25.10.12

Nasya Hu Rahma

"Berterimakasihlah pada segala yang memberi kehidupan." -  Pramoedya Ananta Toer

Tak terbayangkan betapa senangnya Bapak. Berpuluh-puluh tahun ia menanti kelahiran seorang puteri darah-dagingnya sendiri. 25 September 2012, tangis pertama Nasya Hu Rahma membuncahkan kebahagiaan.

Nasya Hu Rahma
Bapak begitu mendambakan anak perempuan. Dua kali menikah, empat anaknya semua lelaki. Sejak si bungsu, Buana Al Rasyid, mulai besar, harapan Bapak seakan tak mungkin lagi terwujud. Bapak mulai mengambil anak perempuan temannya untuk tinggal di rumah, diperlakukan sebagai anak. Beberapa kali begitu. Dari cara Bapak menyayangi, memberi perhatian beberapa itu, terlihat dalam di matanya keinginan besar untuk punya anak perempuan sendiri, darah dagingnya sendiri.

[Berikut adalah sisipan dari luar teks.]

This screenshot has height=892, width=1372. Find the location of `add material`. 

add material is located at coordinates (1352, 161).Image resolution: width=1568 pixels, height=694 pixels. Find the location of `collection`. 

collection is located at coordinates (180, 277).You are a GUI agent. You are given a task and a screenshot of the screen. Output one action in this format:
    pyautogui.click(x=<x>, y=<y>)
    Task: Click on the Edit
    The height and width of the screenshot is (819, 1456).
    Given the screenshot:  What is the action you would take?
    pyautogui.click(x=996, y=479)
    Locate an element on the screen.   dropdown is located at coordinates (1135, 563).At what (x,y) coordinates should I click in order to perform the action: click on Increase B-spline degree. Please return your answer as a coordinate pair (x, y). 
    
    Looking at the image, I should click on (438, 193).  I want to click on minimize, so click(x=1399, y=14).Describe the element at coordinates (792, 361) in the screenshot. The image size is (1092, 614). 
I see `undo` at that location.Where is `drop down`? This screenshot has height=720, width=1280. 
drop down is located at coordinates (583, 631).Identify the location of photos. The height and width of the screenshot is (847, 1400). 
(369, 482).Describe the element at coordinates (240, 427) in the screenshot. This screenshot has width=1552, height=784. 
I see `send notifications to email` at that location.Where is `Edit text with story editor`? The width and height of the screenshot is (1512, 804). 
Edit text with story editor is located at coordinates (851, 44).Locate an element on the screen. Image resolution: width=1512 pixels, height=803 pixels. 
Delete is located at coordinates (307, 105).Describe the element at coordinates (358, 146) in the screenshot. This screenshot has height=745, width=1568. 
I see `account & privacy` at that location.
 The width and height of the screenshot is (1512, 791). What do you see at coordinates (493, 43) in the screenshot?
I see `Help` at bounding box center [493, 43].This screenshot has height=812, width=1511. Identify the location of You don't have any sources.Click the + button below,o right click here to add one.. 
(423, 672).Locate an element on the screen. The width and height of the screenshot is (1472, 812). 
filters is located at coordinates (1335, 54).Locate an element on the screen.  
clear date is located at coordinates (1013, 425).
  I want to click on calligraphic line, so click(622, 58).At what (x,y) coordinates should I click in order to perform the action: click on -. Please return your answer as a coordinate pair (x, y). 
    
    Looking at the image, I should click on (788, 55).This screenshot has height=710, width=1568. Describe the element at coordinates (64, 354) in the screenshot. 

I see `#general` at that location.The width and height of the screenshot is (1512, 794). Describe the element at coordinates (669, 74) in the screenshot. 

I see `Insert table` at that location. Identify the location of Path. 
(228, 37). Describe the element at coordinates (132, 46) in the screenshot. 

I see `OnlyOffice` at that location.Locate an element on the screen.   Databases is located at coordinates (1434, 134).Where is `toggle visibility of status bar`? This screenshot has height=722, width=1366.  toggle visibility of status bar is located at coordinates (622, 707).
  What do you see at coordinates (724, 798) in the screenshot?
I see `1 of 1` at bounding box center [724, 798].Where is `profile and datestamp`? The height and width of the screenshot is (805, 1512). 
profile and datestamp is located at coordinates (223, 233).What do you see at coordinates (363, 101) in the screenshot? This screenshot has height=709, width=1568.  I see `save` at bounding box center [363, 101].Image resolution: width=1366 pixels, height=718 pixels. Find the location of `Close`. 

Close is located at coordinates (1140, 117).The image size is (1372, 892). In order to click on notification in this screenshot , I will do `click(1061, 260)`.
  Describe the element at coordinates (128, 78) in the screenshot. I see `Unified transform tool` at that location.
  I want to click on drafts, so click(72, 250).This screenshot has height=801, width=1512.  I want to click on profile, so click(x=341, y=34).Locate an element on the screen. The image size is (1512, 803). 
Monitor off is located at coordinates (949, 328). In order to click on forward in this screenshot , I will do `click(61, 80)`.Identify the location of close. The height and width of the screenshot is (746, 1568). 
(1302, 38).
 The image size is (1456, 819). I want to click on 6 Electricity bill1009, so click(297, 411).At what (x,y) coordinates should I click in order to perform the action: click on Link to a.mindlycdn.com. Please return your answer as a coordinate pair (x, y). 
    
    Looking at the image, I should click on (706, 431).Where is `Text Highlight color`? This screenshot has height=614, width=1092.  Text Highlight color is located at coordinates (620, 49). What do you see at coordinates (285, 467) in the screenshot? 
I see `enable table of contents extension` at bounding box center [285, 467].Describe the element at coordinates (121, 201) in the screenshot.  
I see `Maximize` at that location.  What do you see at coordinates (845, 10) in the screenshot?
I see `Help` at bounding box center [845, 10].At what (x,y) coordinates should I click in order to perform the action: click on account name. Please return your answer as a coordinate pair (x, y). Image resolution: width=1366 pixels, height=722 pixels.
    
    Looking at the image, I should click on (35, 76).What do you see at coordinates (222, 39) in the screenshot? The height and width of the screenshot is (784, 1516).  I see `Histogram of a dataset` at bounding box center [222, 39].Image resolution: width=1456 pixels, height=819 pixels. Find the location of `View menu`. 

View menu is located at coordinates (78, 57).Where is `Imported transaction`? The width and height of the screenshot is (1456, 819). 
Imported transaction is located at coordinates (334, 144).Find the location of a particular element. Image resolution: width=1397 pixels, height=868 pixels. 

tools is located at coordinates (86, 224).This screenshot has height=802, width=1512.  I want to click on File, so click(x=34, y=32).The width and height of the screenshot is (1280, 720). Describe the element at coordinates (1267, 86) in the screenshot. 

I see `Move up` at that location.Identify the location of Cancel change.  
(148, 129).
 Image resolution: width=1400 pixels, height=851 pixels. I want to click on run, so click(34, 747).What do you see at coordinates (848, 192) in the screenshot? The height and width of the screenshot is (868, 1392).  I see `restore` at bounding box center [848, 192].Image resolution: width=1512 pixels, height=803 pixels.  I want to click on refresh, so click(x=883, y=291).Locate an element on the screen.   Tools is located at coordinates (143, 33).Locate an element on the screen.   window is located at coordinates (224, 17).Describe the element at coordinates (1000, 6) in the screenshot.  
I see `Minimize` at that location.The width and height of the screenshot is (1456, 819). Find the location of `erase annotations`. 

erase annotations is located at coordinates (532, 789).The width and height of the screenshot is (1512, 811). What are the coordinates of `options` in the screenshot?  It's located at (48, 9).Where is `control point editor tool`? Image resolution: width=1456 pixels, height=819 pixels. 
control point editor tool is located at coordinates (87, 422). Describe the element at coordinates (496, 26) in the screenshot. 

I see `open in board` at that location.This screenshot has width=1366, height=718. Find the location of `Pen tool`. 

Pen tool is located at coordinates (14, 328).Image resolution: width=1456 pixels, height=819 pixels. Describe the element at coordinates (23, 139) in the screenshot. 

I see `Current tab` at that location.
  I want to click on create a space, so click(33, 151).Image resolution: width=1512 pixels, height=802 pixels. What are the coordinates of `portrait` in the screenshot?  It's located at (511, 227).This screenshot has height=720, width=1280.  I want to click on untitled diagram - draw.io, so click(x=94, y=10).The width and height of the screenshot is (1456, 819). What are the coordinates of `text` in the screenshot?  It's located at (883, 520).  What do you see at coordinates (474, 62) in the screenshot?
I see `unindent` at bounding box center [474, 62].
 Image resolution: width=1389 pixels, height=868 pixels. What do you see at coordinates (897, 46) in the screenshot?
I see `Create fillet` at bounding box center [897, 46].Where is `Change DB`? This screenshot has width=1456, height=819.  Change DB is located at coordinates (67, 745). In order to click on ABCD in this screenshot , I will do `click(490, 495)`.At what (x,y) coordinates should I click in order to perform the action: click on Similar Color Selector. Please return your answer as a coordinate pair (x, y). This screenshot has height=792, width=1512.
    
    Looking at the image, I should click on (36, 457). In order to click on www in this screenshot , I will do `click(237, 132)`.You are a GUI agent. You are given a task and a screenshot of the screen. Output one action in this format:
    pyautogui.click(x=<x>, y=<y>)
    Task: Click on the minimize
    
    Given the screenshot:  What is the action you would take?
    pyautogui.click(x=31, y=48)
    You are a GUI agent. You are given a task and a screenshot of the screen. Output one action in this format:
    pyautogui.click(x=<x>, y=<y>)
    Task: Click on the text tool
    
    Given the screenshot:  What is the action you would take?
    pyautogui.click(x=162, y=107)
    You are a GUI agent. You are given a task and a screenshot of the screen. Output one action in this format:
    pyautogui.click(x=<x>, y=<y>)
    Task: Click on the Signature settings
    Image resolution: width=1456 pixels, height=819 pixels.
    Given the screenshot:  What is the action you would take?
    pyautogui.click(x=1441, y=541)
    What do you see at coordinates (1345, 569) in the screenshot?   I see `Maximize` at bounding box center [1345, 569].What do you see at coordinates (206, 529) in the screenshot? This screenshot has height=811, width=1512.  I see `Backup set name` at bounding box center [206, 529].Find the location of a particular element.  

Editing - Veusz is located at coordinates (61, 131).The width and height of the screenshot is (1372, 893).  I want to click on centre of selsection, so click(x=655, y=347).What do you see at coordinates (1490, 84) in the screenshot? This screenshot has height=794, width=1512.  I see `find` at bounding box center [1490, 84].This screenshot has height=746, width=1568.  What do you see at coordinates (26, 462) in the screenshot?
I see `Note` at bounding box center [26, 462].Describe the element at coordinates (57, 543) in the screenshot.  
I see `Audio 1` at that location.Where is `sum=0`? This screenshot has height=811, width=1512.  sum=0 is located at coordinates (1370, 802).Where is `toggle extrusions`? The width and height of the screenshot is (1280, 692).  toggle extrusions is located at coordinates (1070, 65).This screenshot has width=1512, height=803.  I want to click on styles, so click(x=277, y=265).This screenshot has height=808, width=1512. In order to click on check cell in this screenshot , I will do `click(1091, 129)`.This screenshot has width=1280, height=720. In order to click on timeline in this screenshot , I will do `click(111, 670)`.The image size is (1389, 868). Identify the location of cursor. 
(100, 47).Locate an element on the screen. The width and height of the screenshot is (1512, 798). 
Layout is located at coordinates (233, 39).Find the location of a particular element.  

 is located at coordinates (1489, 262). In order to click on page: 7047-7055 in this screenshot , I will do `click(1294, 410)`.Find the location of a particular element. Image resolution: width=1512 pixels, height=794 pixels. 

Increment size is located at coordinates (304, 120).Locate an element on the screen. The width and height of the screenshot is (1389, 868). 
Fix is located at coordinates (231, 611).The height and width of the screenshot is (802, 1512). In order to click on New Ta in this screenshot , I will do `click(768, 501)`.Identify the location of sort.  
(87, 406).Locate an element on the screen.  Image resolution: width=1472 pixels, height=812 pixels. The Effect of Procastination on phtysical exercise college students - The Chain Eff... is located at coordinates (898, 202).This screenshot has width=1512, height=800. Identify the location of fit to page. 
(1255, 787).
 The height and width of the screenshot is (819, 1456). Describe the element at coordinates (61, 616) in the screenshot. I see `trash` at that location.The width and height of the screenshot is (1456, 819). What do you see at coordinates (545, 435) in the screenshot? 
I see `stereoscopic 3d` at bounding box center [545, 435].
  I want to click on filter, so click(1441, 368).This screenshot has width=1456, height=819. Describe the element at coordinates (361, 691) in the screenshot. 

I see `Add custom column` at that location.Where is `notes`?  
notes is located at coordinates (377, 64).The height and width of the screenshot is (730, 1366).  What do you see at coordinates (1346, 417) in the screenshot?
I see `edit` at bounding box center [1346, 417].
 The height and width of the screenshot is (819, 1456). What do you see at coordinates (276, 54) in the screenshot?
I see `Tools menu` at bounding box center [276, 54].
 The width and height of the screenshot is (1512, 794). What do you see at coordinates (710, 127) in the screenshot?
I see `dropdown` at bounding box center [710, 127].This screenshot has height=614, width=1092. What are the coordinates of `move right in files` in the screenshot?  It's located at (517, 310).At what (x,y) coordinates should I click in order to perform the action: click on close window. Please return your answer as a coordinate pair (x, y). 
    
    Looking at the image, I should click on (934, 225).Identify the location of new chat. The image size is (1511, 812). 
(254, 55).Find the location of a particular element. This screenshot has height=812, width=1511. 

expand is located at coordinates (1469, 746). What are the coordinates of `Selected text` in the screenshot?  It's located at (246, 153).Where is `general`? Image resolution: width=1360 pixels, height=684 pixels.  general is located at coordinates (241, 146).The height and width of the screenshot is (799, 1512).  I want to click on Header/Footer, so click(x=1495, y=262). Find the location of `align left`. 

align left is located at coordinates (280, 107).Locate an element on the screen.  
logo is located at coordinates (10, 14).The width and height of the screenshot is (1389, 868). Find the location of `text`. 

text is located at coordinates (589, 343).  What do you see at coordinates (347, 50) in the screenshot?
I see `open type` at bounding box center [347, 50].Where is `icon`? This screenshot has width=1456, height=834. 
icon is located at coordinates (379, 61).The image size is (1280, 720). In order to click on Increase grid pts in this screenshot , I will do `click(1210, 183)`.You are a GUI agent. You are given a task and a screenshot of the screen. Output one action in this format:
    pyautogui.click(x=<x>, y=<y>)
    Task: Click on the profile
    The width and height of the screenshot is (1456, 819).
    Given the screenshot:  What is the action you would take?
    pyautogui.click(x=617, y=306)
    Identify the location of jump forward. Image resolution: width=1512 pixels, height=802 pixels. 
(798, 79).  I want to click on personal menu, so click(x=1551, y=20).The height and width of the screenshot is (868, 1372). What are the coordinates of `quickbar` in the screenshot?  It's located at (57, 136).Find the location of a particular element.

Tuhan memang seringkali bekerja dengan cara misterius, kadangkala dengan humor yang tak terkira. Anak perempuan idaman Bapak akhirnya lahir, setelah saya, anak pertamanya, berusia lebih 25 tahun! Saya hanya bisa mengulum senyum dengan cara bercanda yang seperti ini.

Nasya Lahir di pagi hari, kira-kira pukul sembilan, setelah malam sebelumnya, nigo (peringatan 3 hari kematian) Akas Didik, Ayah dari Umak. Pelipur lara yang manjur untuk Umak.

Nasya lahir ketika bumi ini dihuni oleh kira-kira 7 miliar jiwa. Ketika angka kematian ibu di Indonesia cukup tinggi,  228 jiwa per 100.000 kelahiran. Ketika anak Adam di berbagai tempat yang berbeda berusaha mengendalikan penambahan atau pengurangan angka kelahiran. Ada kebijakan pro-natalis, ada pula anti-natalis, karena pertimbangan-pertimbangan tertentu. Ah, saya tidak akan bicara lebih banyak tentang ini.

Dan Engkau lahir, Dik... Selamat datang. Terima kasih telah menghadirkan kebahagiaan tiada tara itu di hati Bapak dan Umak. Kebahagiaan untuk keluarga besar di desa. Mang As dan Bibi, bahkan memberikan nama berbeda untukmu wahai sang buah hati, Ainun Rahmatullah, Rahma juga.


Setiap menelfon, Bapak bercerita dengan antusiasnya tentang Nasya. Bapak bilang, dia persis saya saat kecil. Oh. Sama seperti Bana kecil, dia sering berkeringat, jelas Bapak. Basah. Terbangun di malam hari, ia tidak akan berhenti menangis kalau belum diajak bicara, bercanda atau digoda.

"Kau 'ni Banut kecik," kata Bapak mengajaknya bicara, mencubit-cubit pipinya. Ia tersenyum.